__EXERCISE INPUTS__:

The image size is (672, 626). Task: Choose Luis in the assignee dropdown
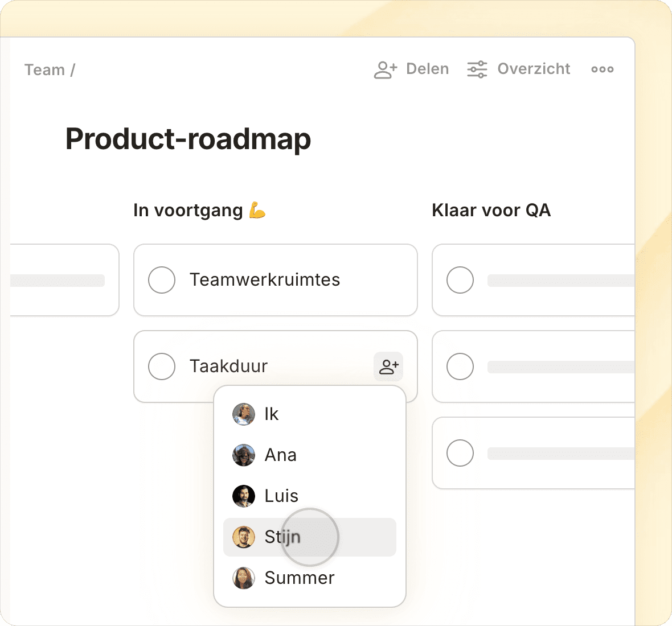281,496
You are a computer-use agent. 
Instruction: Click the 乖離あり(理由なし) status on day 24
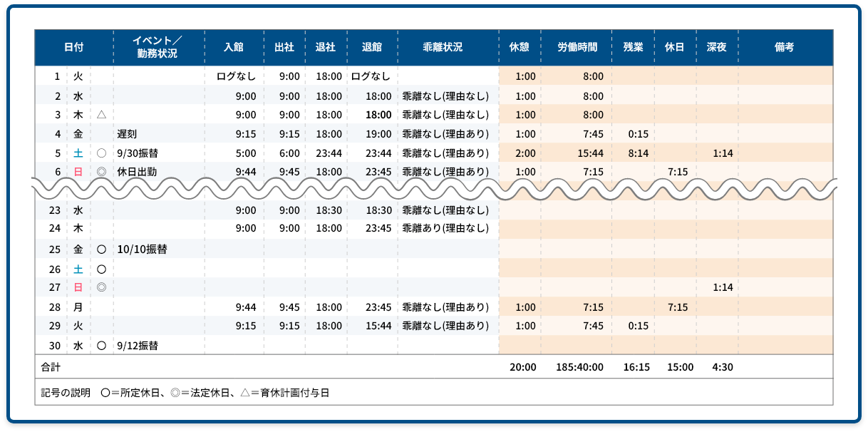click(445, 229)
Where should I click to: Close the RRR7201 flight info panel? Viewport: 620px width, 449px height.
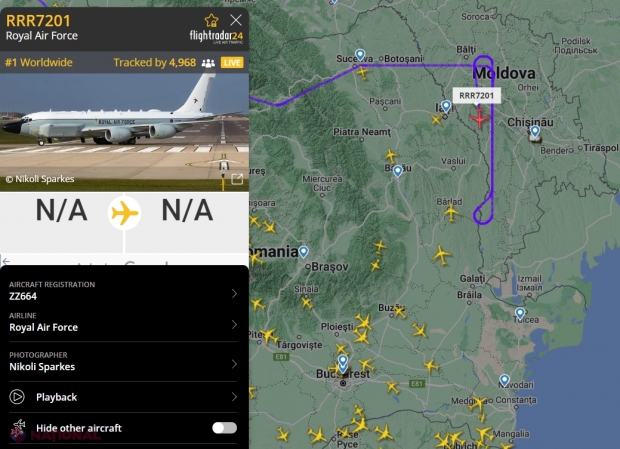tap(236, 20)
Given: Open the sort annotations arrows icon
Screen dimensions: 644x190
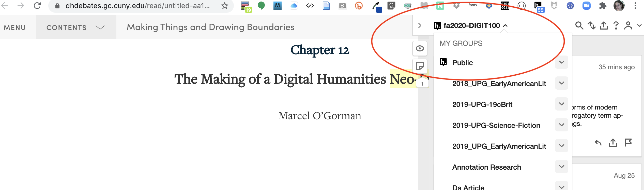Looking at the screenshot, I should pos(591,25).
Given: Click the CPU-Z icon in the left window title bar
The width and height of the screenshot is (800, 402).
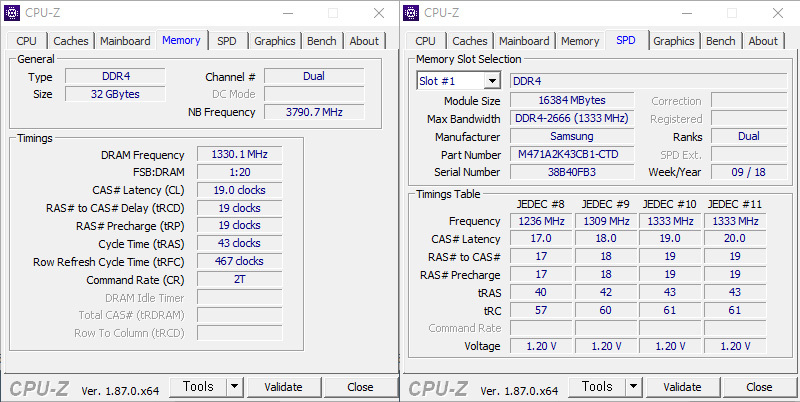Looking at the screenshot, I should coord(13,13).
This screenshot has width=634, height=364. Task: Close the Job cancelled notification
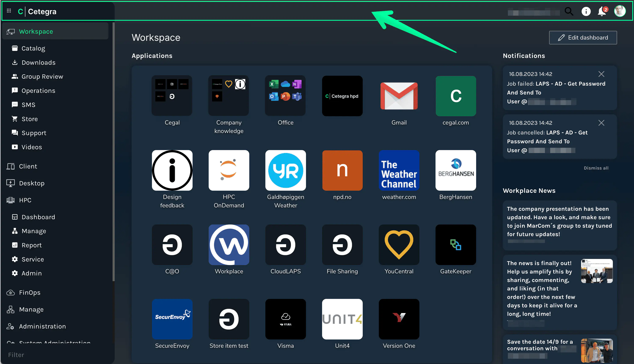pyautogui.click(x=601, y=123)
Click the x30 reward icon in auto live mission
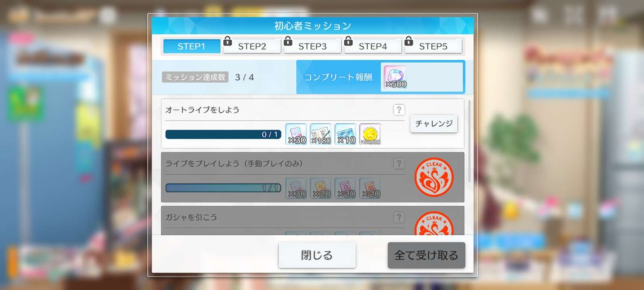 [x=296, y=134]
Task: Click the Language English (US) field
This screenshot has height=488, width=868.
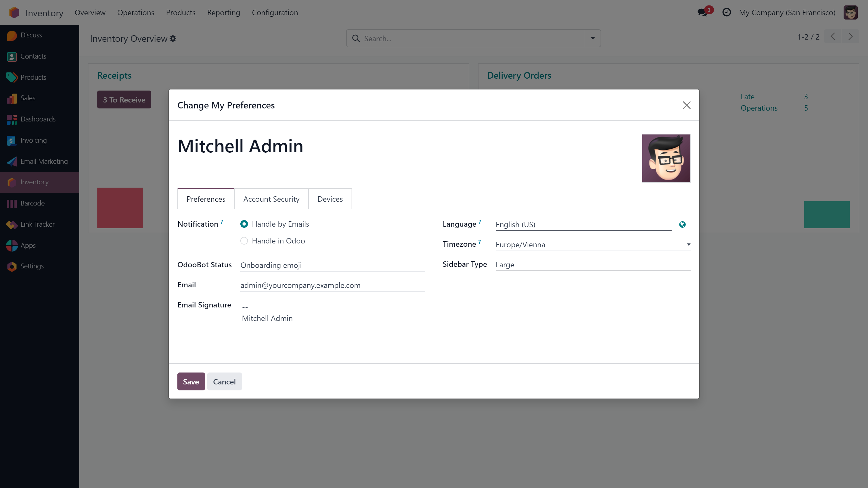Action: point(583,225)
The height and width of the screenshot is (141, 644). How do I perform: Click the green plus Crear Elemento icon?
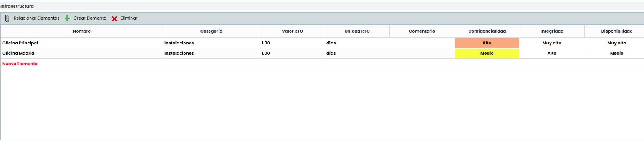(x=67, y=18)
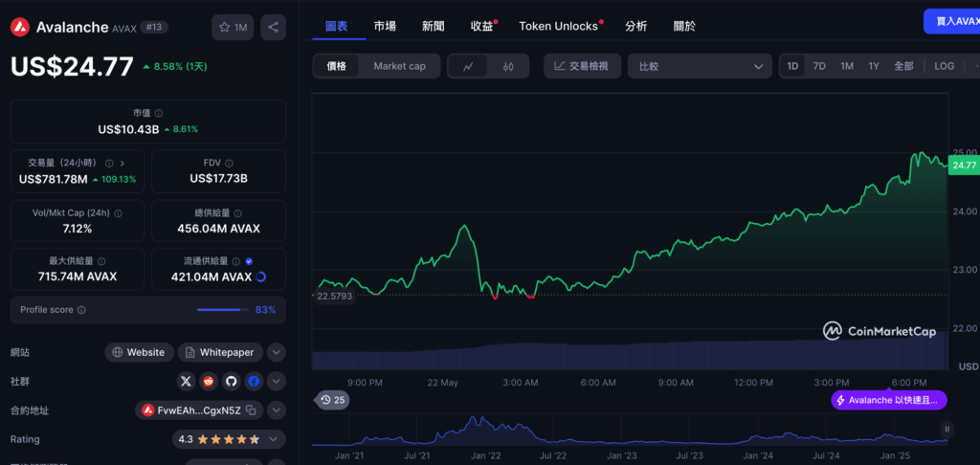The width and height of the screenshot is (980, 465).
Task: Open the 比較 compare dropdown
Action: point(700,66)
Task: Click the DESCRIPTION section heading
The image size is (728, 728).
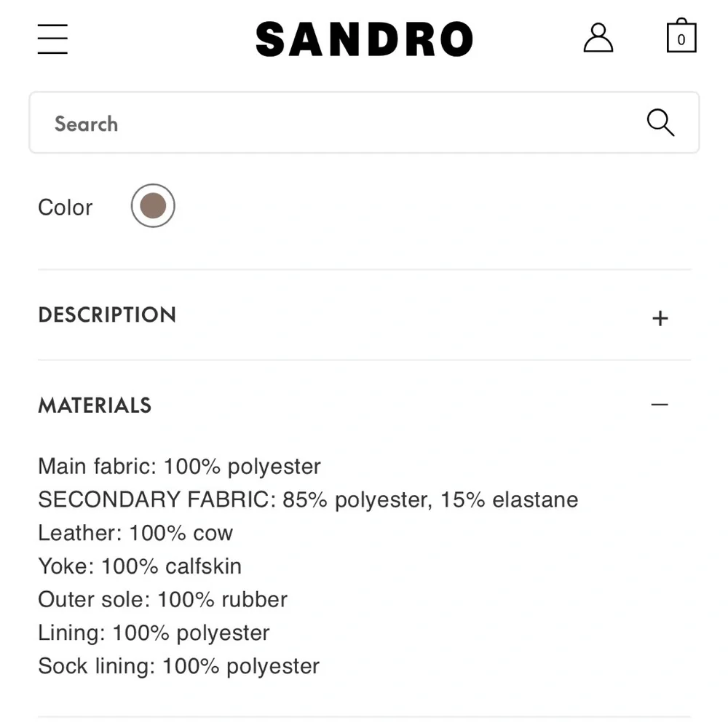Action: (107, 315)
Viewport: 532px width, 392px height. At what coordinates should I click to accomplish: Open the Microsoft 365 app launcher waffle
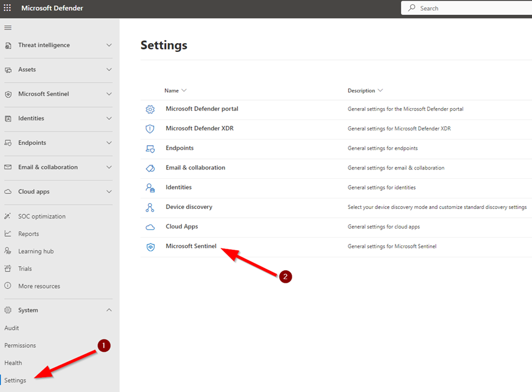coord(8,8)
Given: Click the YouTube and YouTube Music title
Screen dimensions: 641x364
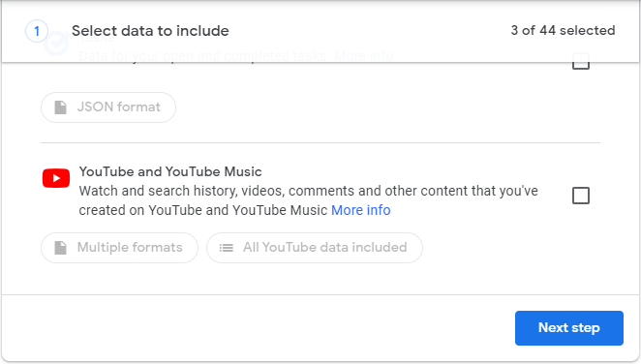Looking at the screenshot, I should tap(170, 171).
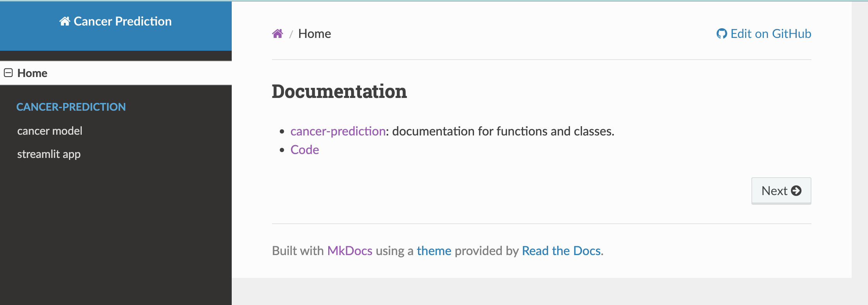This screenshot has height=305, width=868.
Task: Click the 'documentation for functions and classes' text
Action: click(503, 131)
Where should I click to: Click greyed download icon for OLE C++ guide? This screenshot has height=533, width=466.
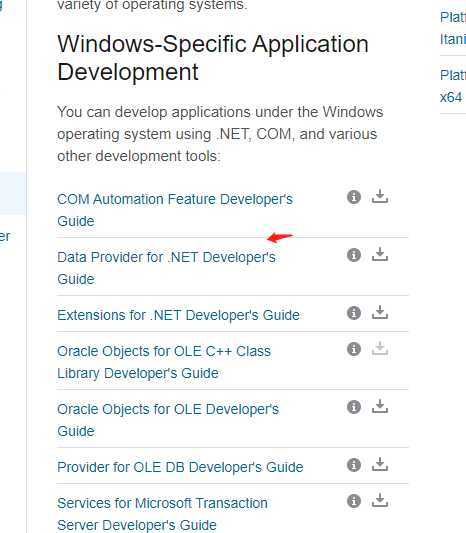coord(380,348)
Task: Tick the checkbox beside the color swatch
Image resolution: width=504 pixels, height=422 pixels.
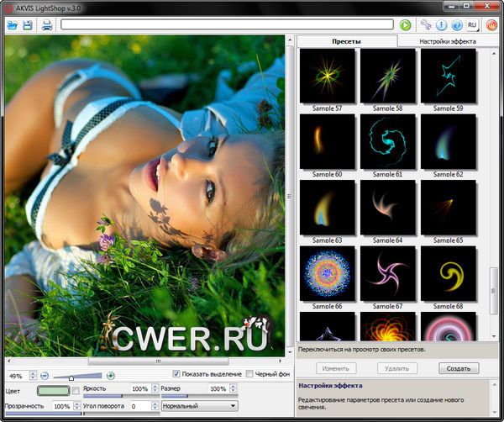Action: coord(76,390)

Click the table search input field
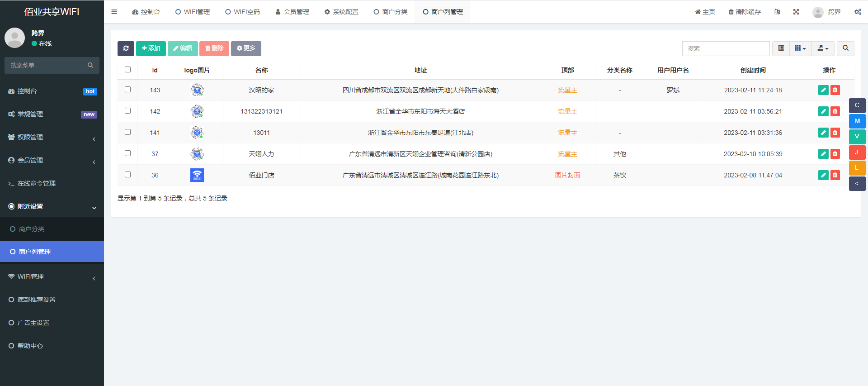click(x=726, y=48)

__EXERCISE REQUIREMENTS__: Copy out the whole listing above word for word, leaving out the pictures.

__TASK RESPONSE__:
The image size is (672, 626). Task: Choose Luis in the assignee dropdown
281,496
You are a computer-use agent. 
Instruction: Click the 乖離あり(理由なし) status on day 24
click(445, 229)
Where should I click to: Close the RRR7201 flight info panel? Viewport: 620px width, 449px height.
tap(236, 20)
Given: Open the sort annotations arrows icon
Screen dimensions: 644x190
Looking at the screenshot, I should pos(591,25).
Given: Click the CPU-Z icon in the left window title bar
The width and height of the screenshot is (800, 402).
Looking at the screenshot, I should coord(13,13).
This screenshot has width=634, height=364. Task: Close the Job cancelled notification
pyautogui.click(x=601, y=123)
Click the x30 reward icon in auto live mission
 [x=296, y=134]
Task: Click the Language English (US) field
This screenshot has height=488, width=868.
Action: point(583,225)
The height and width of the screenshot is (141, 644). How do I perform: Click the green plus Crear Elemento icon?
(x=67, y=18)
The width and height of the screenshot is (980, 465).
Task: Open the 比較 compare dropdown
Action: point(700,66)
Task: Click the DESCRIPTION section heading
The image size is (728, 728).
Action: (107, 315)
Viewport: 532px width, 392px height. At what coordinates should I click to accomplish: Open the Microsoft 365 app launcher waffle
coord(8,8)
Given: Click the YouTube and YouTube Music title
Screen dimensions: 641x364
Looking at the screenshot, I should tap(170, 171).
This screenshot has height=305, width=868.
Task: Click the 'documentation for functions and classes' text
Action: click(503, 131)
Where should I click to: Click greyed download icon for OLE C++ guide? This screenshot has height=533, width=466.
coord(380,348)
Task: Tick the checkbox beside the color swatch
Image resolution: width=504 pixels, height=422 pixels.
Action: coord(76,390)

Click the table search input field
click(x=726, y=48)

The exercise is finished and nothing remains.